[Collection entries]
- - - - - - -
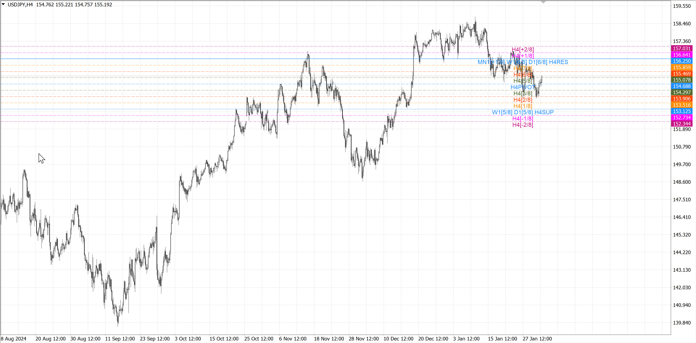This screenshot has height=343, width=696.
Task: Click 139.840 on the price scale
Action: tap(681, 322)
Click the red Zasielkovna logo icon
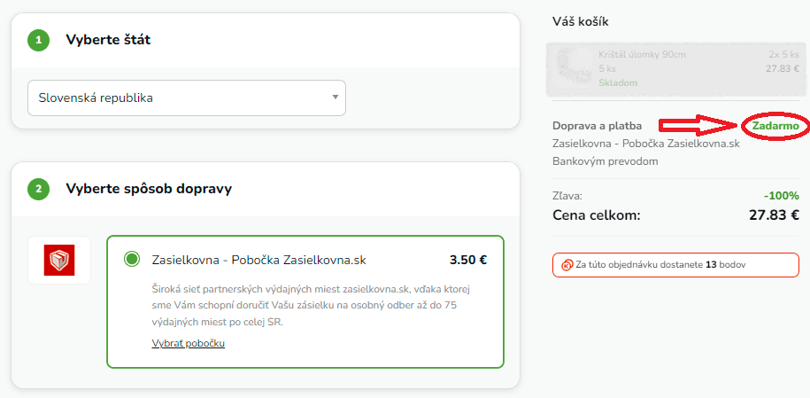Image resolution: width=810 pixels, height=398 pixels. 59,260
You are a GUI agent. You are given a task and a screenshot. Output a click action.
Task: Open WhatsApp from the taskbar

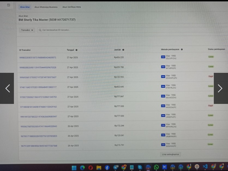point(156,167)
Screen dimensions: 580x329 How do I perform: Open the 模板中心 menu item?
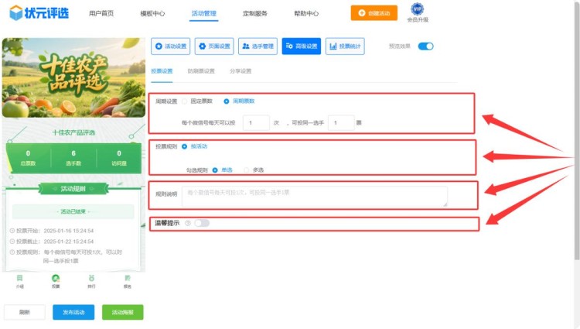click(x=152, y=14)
- - - - - - -
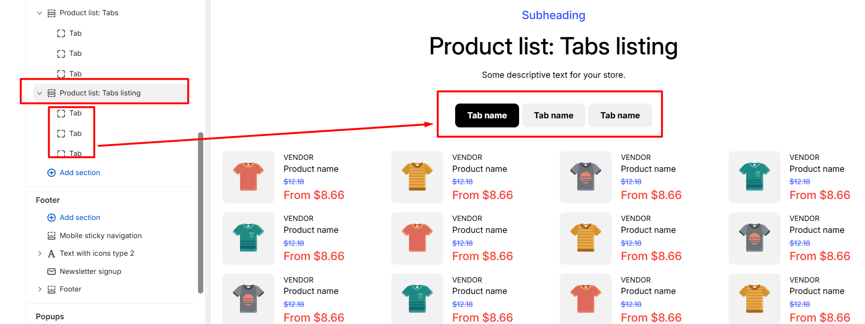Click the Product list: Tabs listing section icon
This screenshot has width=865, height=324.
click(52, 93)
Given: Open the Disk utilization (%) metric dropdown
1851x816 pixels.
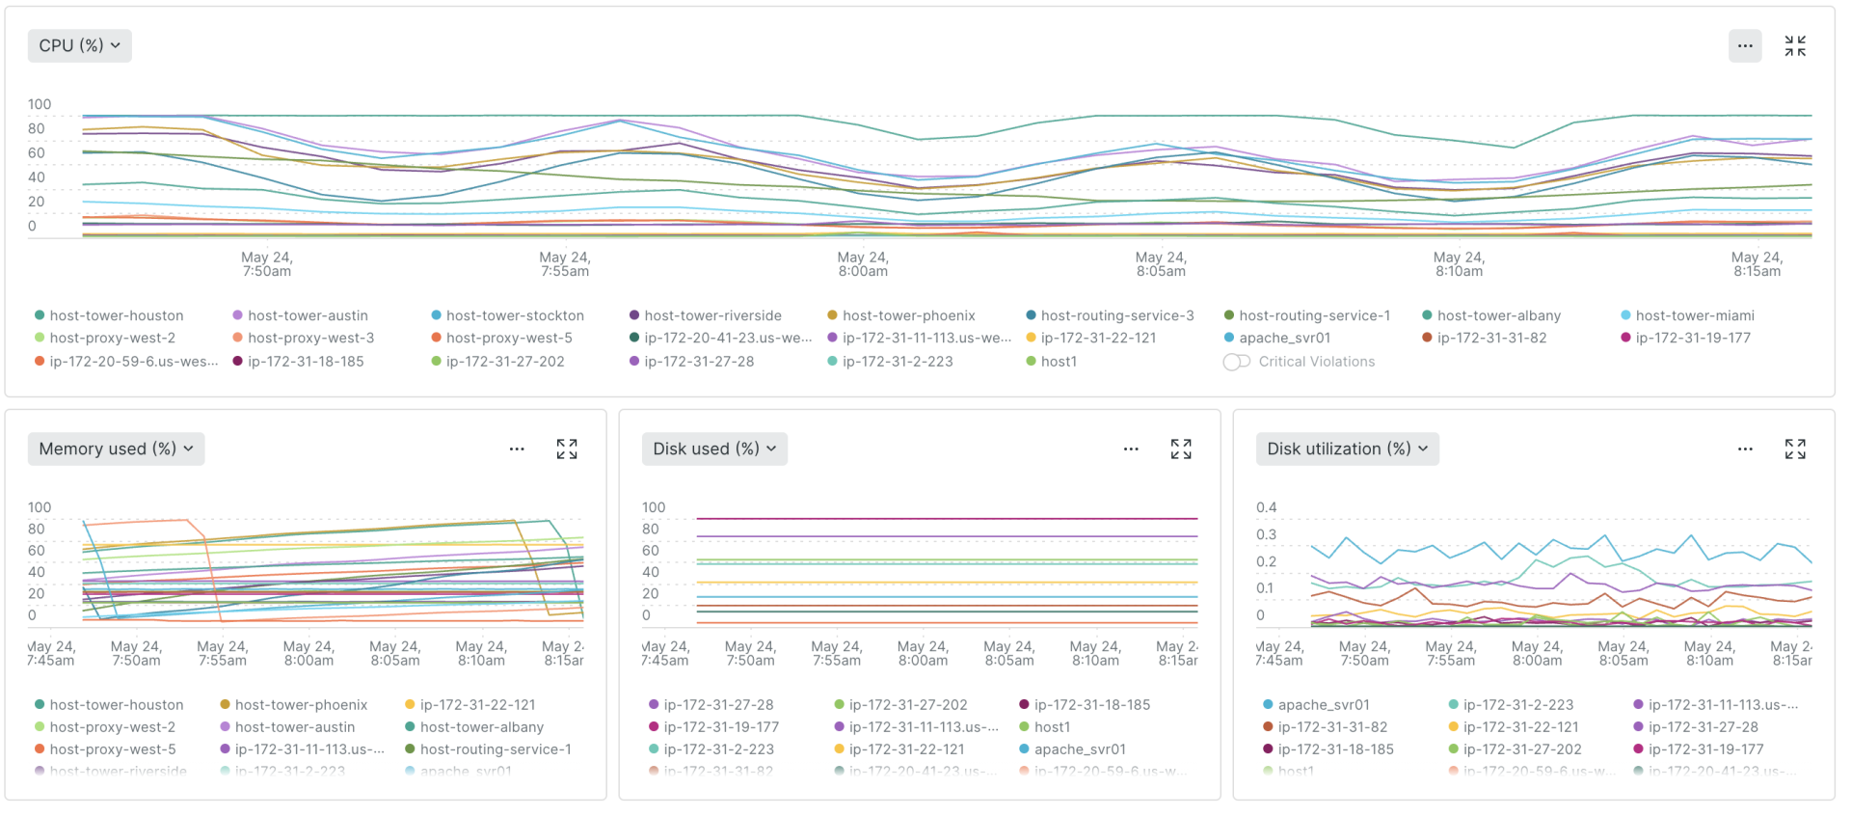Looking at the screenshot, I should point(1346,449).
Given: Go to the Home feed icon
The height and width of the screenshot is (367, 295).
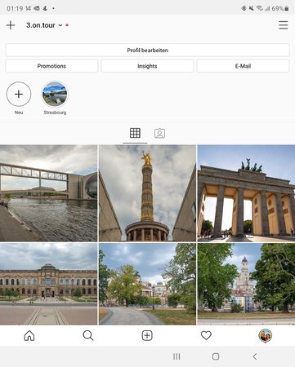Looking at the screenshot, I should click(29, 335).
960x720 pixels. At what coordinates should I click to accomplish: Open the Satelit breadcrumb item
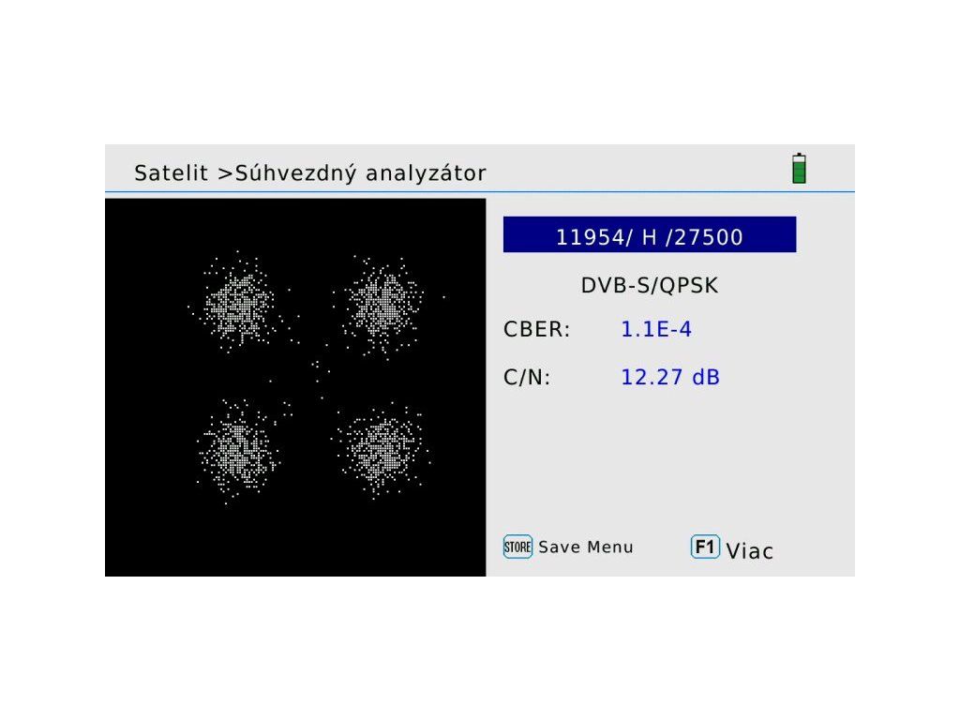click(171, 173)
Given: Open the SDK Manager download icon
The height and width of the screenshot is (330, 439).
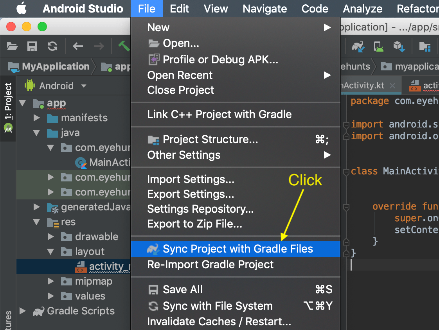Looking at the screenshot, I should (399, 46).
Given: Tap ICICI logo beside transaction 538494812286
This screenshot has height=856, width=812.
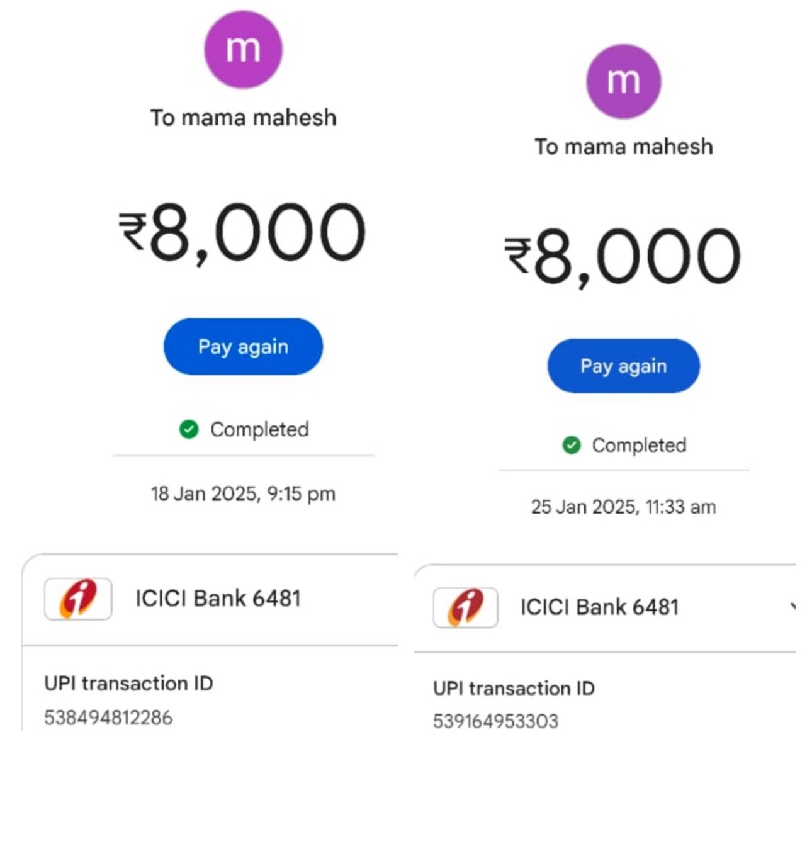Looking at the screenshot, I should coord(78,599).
- - - - - - -
- _Task description_: Replace "Home feed" with "Home tab" in everything from the line containing "Given: Go to the Home feed icon" down to the line containing "click(171, 173)", and give those items again otherwise unchanged, leaving out the pictures.

- _Exercise solution_:
Given: Go to the Home tab icon
The height and width of the screenshot is (367, 295).
Looking at the screenshot, I should click(29, 335).
960x720 pixels. At what coordinates should I click to accomplish: Open the Satelit breadcrumb item
click(171, 173)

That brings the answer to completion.